Expert economist working to reduce disadvantage in NT 

Professor Bill Mitchell has assisted with programs to assist disadvantaged communities around the world

A world-renowned employment and equity expert has joined Charles Darwin University and hopes to assist with capacity building in remote Indigenous communities and in Timor Leste.

Professor Bill Mitchell has travelled the world with the Centre of Full Employment and Equity (CofFEE) and has landed in Darwin for two years as a Professor of Economics with the Faculty of Law, Education, Business and Arts at CDU.

CofFEE was established in 1998 as an official research centre at the University of Newcastle, and promotes research aimed at restoring full employment, and achieving an economy that delivers equitable outcomes, particularly for the disadvantaged.

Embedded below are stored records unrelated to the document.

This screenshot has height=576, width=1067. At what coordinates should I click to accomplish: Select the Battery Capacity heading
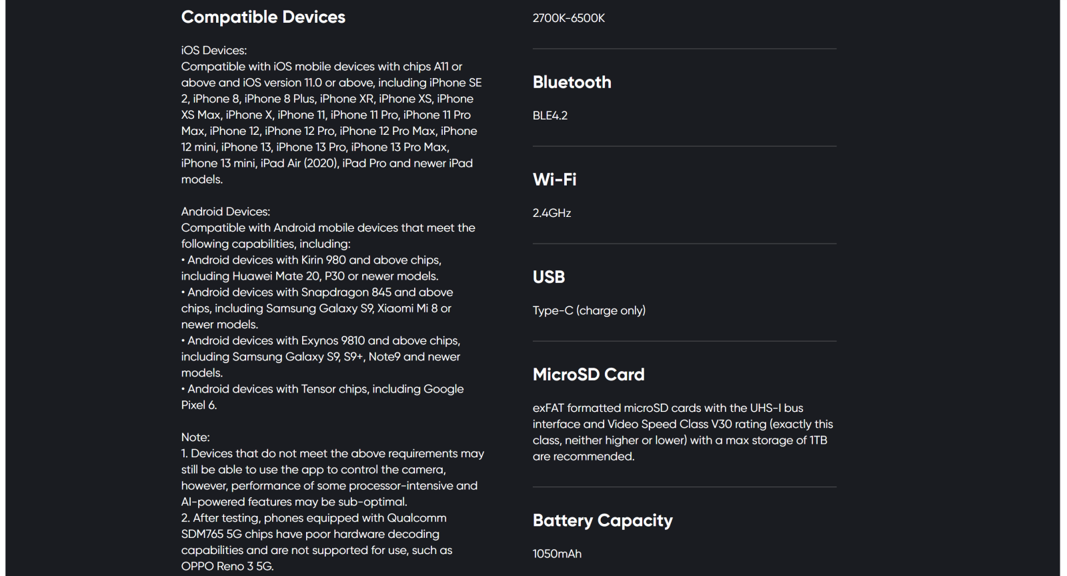pos(602,521)
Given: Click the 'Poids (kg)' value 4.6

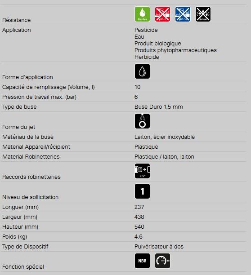Looking at the screenshot, I should coord(138,237).
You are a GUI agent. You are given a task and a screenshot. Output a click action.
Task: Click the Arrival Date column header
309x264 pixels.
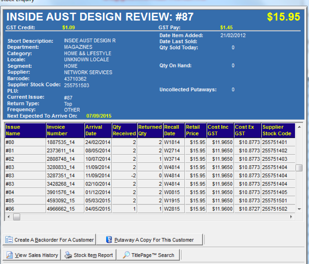[x=98, y=130]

“It is all about creating work for people that will not only improve their own situation, but also improve local infrastructure,” Professor Mitchell said.

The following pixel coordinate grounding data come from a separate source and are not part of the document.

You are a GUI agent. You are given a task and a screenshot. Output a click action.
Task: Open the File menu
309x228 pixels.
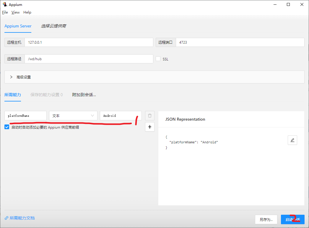pos(5,12)
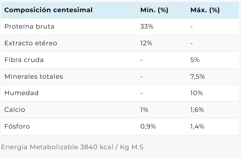The image size is (241, 158).
Task: Select the 12% minimum value
Action: click(146, 43)
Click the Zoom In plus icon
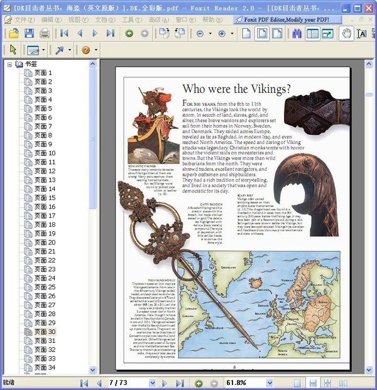The image size is (377, 390). click(x=222, y=33)
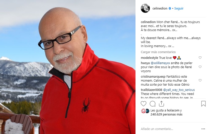
Task: Open the celinedion username in header
Action: pyautogui.click(x=160, y=9)
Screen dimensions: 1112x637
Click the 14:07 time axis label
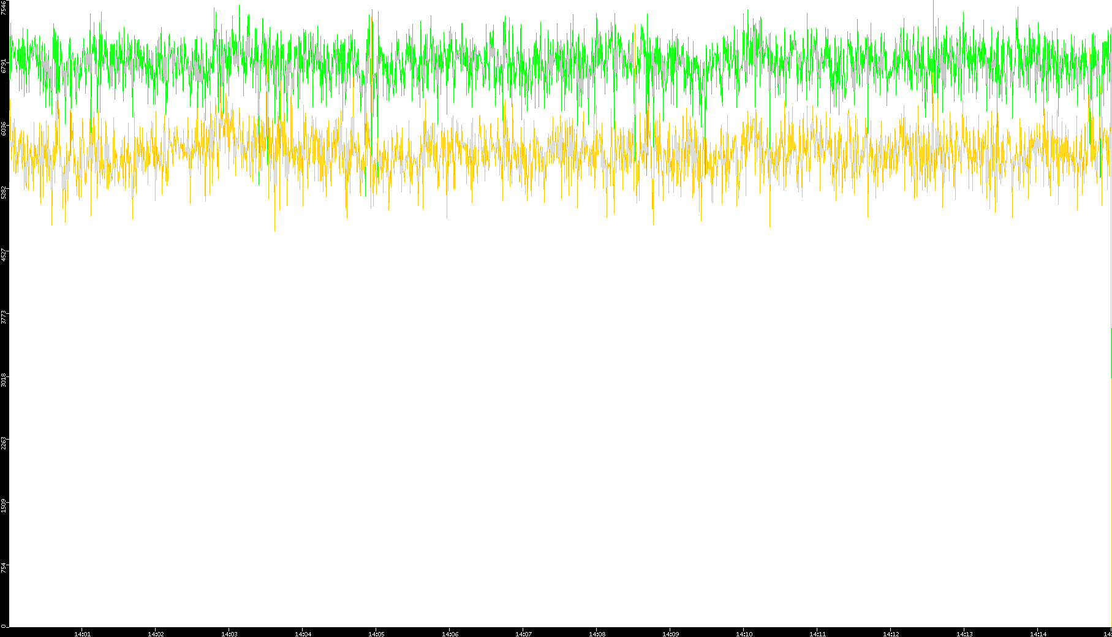click(523, 634)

Disadvantaged people in South Africa have already reaped the rewards of Professor Mitchell’s work after CofFEE assisted a government program to employ more than one million people and lifted them above the poverty line.

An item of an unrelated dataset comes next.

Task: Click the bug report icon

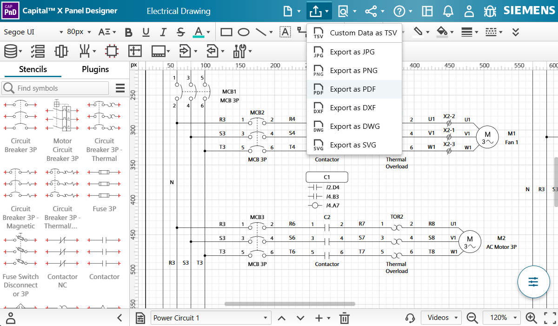Action: 490,11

“The program in South Africa not only provided work and skills development but also built basic community infrastructure such as drainage and roads,” Professor Mitchell said.

While in Darwin, Professor Mitchell hopes to use his wealth of experience to work with CDU staff and government agencies to build capacity within Timor Leste and remote Indigenous communities in the NT, in addition to continuing his work elsewhere.

“Our aim is to improve the outcomes for disadvantaged people, by conducting research that will influence innovative new approaches to public policy.”

Professor Mitchell said that one of the biggest issues facing disadvantaged communities in remote areas was the lack of a functioning labour market, which meant that direct public job creation was necessary.

“There is no point investing in programs without putting in the groundwork to talk to the community about their motivations and cultural values, and assessing literacy and skill levels to determine the effectiveness of a regional labour market,” he said.

“The long-term aim is then to develop economic policy and evaluation frameworks that can guide informed investment in delivering regional development programs.”

Professor Mitchell previously held the Research Chair in Economics at the University of Newcastle and is the inaugural director of CofFEE. He has published extensively on wage and price inflation, unemployment, modern monetary macroeconomic theory and policy, and regional science. He has worked in many developing countries with various multilateral agencies such as the ILO and the Asian Development Bank.